Le rôle croissant des jeunes politiciens aura sans aucun doute un effet stimulant sur la vision nucléaire de Téhéran ; les activités dans le domaine de l’amélioration de la technologie nucléaire seront revitalisées. Mais il ne semble pas nécessaire de consolider l’« axe de la résistance » : il semble déjà sans faille ; la guerre hybride avec l’Occident se poursuivra sur un mode léthargique avec des succès variables.

Y a-t-il un parfum de coup d’État dans l’air ?

M. Raisi ne jouissait pas d’une grande popularité ni d’une grande crédibilité en dehors de son pays. Il n’a pas su surmonter les problèmes diplomatiques et la politique étrangère n’était pas son fort. Toutefois, à la décharge du défunt, il a préservé le visage de l’Iran dans le monde, y compris dans le contexte du conflit israélo-arabe. En outre, M. Raisi a surmonté la résistance des anciens religieux qui ne voulaient pas entrer en contact avec l’Asie ou l’Europe, en établissant une alliance trilatérale entre la Chine, la Russie et l’Iran. Il faut l’en remercier.

Le Téhéran officiel et le peuple iranien tout entier attendent l’heure de prendre deux décisions difficiles en matière de personnel.

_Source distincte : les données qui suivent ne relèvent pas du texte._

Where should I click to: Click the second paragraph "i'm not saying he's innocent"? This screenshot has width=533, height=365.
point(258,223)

L’étoile de Khamenei se rapproche progressivement du coucher du soleil, et la question de savoir qui lui succédera n’en est pas moins pressante. On entend parfois dire que son fils Mojtaba pourrait hériter du turban de son père. Toutefois, les traditions modernes de la République islamique ne favorisent pas la succession dynastique, qui est considérée comme une complaisance à l’égard des faiblesses des shahs persans et des cheikhs arabes. Khamenei Jr. joue probablement un certain rôle dans les coulisses de la politique, mais pas plus. Cela signifie que le prochain imam suprême de l’Iran sera sans doute un religieux respecté parmi les fondamentalistes intransigeants, comme l’ayatollah Ahmad Khatami, membre de l’Assemblée des experts, dont l’autorité comprend la nomination d’un chef spirituel pour des occasions spéciales…..

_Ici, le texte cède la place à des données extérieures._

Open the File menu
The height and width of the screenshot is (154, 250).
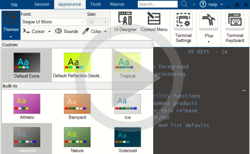pos(14,5)
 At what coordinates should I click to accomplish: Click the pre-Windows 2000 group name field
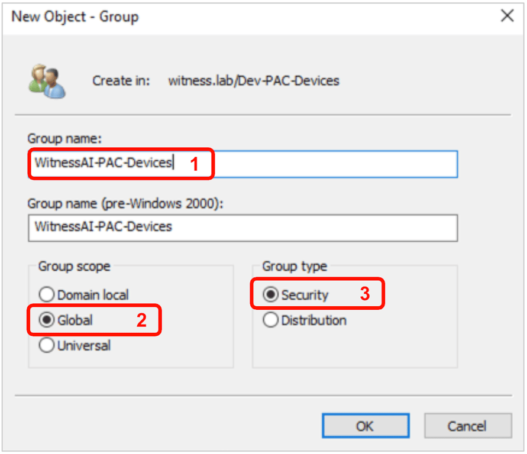click(243, 227)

Les événements d’aujourd’hui en Iran doivent être considérés comme un processus socio-historique naturel et traités comme une donnée. Bien que la mort inattendue du chef de la nation soit toujours un choc pour la société, elle peut devenir une occasion de revitaliser le pouvoir en le renouvelant. Et je crois que ce triste incident n’affectera en rien les relations irano-russes. Et un coup d’État militaire ne menacera pas l’Iran dans ces conditions transitoires, en raison des spécificités de sa mentalité et de sa structure étatique. Il n’y a tout simplement pas de conditions préalables à un tel coup d’État.